We had luncheon at a little place which was quite off its head with business. There had been a cattle fair some distance off, and all those interested were on the road, making their way home. During our drive that afternoon we met some of the prize-winners, horses and cattle decorated with ribbon rosettes of many colours, and carrying their certificates suspended from their horns or from their necks. The placing of the rosettes was amusing. In most cases the animals were attended by a handmaiden in a dark skirt, a black velvet bodice elaborately embroidered in coloured silk, and a fringed kerchief tied gracefully round the head, and falling down the back with the long thick hair. Most of the peasant women in Telemarken, of whatever age, wear their hair loose, as indeed do the poorer country women all over Norway. However, the prize cows were making their way but slowly, grazing unchidden on invisible food among the fallen leaves by the wayside; doubtless the women were the wives and daughters of the burly farmers whom we had left enjoying their dinner at our last halting-place.

RIVER AT HAUKELI

Somewhere that day we passed a turning in the road that, had we taken it, would have led us to the wonderful Rjukan Fos, of which romantic stories have been told. Many of the most beautiful spots in Norway are rendered more interesting by various legends connected with them. One cannot guarantee their accuracy; but they are very welcome. I quote this tragic romance as a dark gem set in the Rjukan Fos.

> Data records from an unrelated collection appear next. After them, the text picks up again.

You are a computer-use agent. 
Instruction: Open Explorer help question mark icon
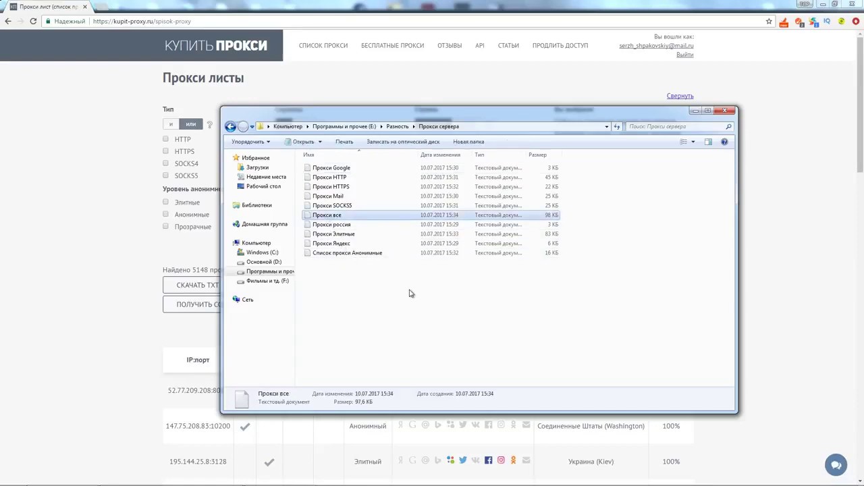click(x=724, y=142)
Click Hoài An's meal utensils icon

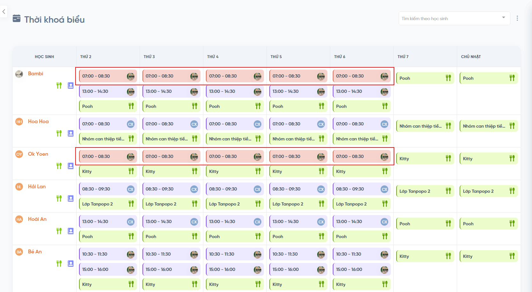(x=59, y=231)
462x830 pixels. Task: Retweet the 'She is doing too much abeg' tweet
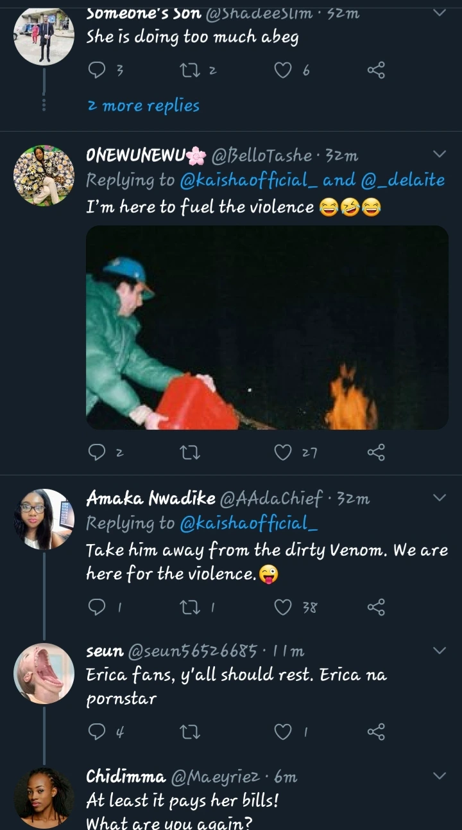(x=191, y=71)
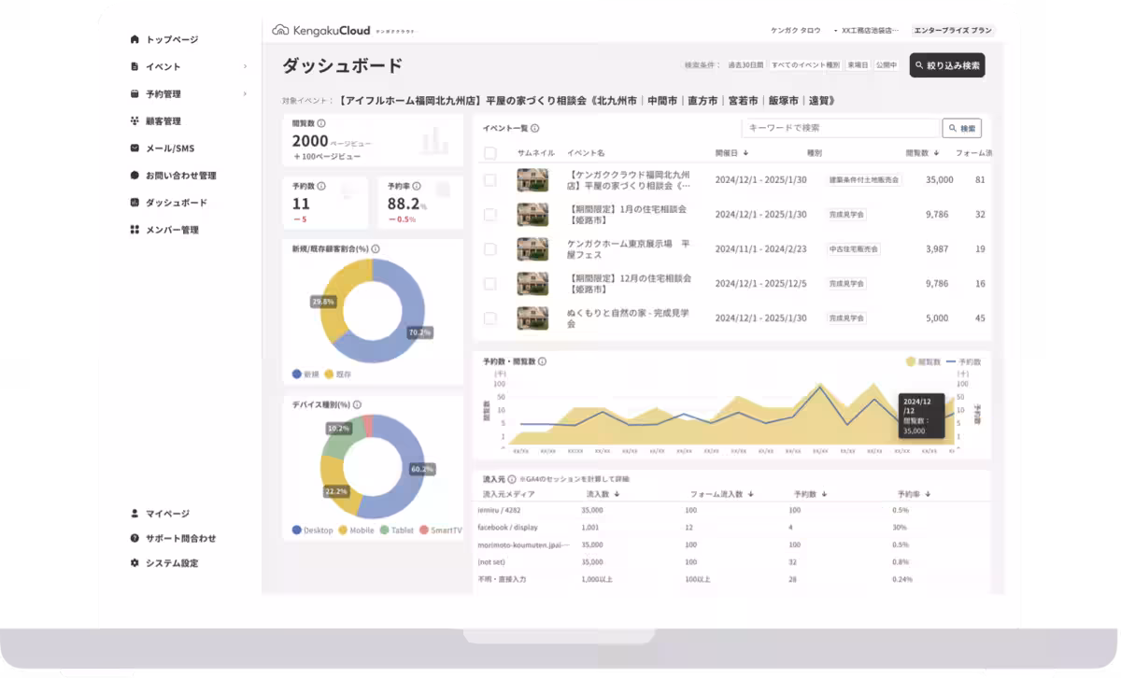This screenshot has height=678, width=1121.
Task: Click the キーワードで検索 input field
Action: coord(839,128)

"Near the Rjukan Fos there is a path over the mountain called the 'Marie Stige,' on the brink of the precipice of the famous fall, which even at this day the traveller treads with fear, and which was discovered by a young maiden in the courage of love. It was by this path that the beautiful Marie of Westfjorddalen went with light and fearless step to meet the friend of her childhood, Ejestein Halfoordsen. But the avarice of her father separated them, and Marie's tears and prayers prevailed upon her lover to fly, to escape the plot formed by a treacherous rival against his life. Years passed, and Marie was firm in her constancy. Her father died; Ejestein had by his valour and nobleness made his former enemy his friend, and after their long separation the lovers were to meet again. Ejestein hastened by the shortest way, the Marie Stige, to meet his beloved. Long had she watched for him; she saw him coming, and his name burst from her with a joyful cry. He saw and rushed to meet her, but fell, and the Rjukan whirled him into its foaming depths. For many years after this a pale form, in whose beautiful eyes a quiet madness lay, wandered daily on the Marie Stige, and seemed to talk with someone in the abyss below. Here she walked until a merciful voice summoned her to go and rest in the arms of her beloved."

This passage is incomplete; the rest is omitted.